A indicação do advogado‐geral da União, Jorge Messias, para ocupar uma cadeira no Supremo Tribunal Federal (STF) reacendeu discussões sobre o requisito constitucional de “notável saber jurídico e reputação ilibada”. Críticos apontam que a trajetória recente do chefe da Advocacia‐Geral da União (AGU) compromete o segundo critério.
Uso politizado da AGU
Desde que assumiu a AGU, Messias foi acusado de converter o órgão em instrumento de defesa do governo do Partido dos Trabalhadores (PT). A criação da Procuradoria Nacional de Defesa da Democracia — apelidada por opositores de “Ministério da Verdade” — é citada como exemplo. Segundo registros, o departamento acolheu 35 denúncias contra adversários do Planalto, mas rejeitou todas as 25 apresentadas contra integrantes do PT.
Ações contra críticos
Outro ponto de controvérsia envolve a ação protocolada pela AGU contra o jornalista Alexandre Garcia após críticas feitas ao governo federal durante as enchentes no Rio Grande do Sul. O episódio alimentou o debate sobre os limites entre liberdade de expressão e possível intimidação estatal.
Twitter Files Brasil e Elon Musk
A divulgação da série Twitter Files Brasil — que detalhou ordens judiciais para remoção de conteúdo e obtenção de dados sigilosos — motivou reação imediata de Messias. O advogado‐geral acusou os responsáveis pelas reportagens de tentar desestabilizar o Estado Democrático de Direito e abriu procedimento para apurar o caso.

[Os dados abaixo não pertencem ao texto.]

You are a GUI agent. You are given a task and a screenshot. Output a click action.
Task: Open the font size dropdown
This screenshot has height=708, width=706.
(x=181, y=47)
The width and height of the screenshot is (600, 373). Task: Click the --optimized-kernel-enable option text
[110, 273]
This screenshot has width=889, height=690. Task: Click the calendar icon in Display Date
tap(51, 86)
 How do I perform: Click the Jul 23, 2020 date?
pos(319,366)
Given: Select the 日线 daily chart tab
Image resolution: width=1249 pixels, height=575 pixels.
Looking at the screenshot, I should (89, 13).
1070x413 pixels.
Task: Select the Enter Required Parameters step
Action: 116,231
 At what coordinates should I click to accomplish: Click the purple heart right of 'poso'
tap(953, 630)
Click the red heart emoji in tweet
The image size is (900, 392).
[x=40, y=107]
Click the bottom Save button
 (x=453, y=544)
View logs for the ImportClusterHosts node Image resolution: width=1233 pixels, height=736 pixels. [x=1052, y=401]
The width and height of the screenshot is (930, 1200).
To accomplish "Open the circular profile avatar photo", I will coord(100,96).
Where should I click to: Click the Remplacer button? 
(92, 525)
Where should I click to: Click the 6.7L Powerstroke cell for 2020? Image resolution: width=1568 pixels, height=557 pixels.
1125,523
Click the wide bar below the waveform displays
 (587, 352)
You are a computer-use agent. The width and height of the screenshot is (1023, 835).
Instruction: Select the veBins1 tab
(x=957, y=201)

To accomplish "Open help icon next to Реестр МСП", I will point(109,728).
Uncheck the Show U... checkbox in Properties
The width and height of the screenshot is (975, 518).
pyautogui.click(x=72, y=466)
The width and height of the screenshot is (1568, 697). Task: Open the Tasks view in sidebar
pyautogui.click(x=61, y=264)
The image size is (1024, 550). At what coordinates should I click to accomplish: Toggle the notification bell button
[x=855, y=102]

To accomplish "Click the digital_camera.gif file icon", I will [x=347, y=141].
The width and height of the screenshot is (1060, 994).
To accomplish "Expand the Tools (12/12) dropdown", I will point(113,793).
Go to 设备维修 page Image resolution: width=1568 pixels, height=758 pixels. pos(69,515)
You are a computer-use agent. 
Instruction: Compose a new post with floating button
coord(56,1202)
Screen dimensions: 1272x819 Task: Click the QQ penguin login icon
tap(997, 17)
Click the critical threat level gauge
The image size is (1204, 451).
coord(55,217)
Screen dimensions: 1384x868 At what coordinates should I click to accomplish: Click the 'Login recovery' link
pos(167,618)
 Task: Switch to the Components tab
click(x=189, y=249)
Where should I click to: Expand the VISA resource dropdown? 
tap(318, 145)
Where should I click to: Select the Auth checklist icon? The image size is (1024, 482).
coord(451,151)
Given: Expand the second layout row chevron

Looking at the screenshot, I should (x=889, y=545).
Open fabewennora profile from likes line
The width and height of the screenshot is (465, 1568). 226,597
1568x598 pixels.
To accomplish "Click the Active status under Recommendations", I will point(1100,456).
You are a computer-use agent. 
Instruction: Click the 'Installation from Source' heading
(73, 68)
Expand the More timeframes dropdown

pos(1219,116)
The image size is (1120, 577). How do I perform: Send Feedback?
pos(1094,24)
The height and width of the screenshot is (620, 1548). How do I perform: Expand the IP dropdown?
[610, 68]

Postura semelhante foi adotada diante das queixas do empresário Elon Musk em relação a ordens judiciais supostamente secretas.
Irregularidades em sindicatos ligados ao PT
Documentos internos tornados públicos recentemente indicam que a AGU alertou Messias, ainda em 2024, sobre irregularidades em descontos feitos a aposentados por sindicatos. A recomendação era de intervenção imediata, mas, de acordo com as denúncias, o advogado‐geral só agiu no início deste mês — depois de mais de um ano de descontos milionários.
Imagem: Gazeta do Povo
Entre as entidades citadas estão o Sindnapi, cujo vice‐presidente é Frei Chico, irmão do presidente Luiz Inácio Lula da Silva, e a Contag, tradicional aliada do PT. A demora na adoção de medidas é apontada como fator que agrava as dúvidas sobre a reputação de Messias.
Criticado por opositores, o nome indicado por Lula ao STF deverá enfrentar questionamentos sobre esses episódios na sabatina do Senado, etapa obrigatória para aprovação dos ministros da Corte.